UPDATE: From the Los Angeles Times: "The manner in which Smith died hasn't been determined, but he was likely killed at the direction of an individual and with the assistance of others experienced in violent crime."
ORIGINAL: Evan Smith's career never took off as a forward on the USC men's basketball team. He averaged 1.9 points and 1.1 rebounds his freshman season before suffering multiple injuries that required surgery, including surgery to fix a torn labrum, and eventually taking a medical retirement.
But Smith's personal life took a much more tragic turn than his career when his father, Gavin Smith, disappeared two years ago. Gavin, who was an executive at 20th Century Fox and former UCLA basketball player, hadn't been seen since May 1, 2012, but authorities have told the Los Angeles Times Gavin Smith's remains "have been found and positively identified by the Los Angeles County coroner.
Smith was officially declared dead on May 1 earlier this year with Los Angeles County sheriff's detective telling the Times that they had "physical evidence of his death." However, Smith's body had not been found until now.
Smith's body was found In Palmdale in the Angeles National Forest by hikers on October 26, according to KTLA.
"The coroner’s office confirmed Wednesday night that they had Smith’s body, but said the case was on a security hold and no other information would be released by their office."
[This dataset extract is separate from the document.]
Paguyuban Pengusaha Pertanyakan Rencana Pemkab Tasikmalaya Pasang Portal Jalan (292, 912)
The case is on security hold because it is still under investigation.
Smith was last seen leaving a friend's house May 1, 2012. When Gavin didn't pick up Evan's younger brother for school the next morning, the family reported him missing. Evan Smith took to Twitter, starting a campaign asking anyone and everyone to help find his father. Unfortunately, those pleas did not help uncover information leading to Gavin being found.
In March 2013, authorities located Gavin Smith's Mercedes-Benz in a Simi Valley storage facility.
"Based upon the condition of the vehicle and based upon information we have gathered from witnesses who are cooperating, we believe that this case is a homicide case," said Lt. Dave Dolson at the time of the discovery. - KTLA
Our thoughts are with former Trojan Evan Smith and the rest of the Smith family.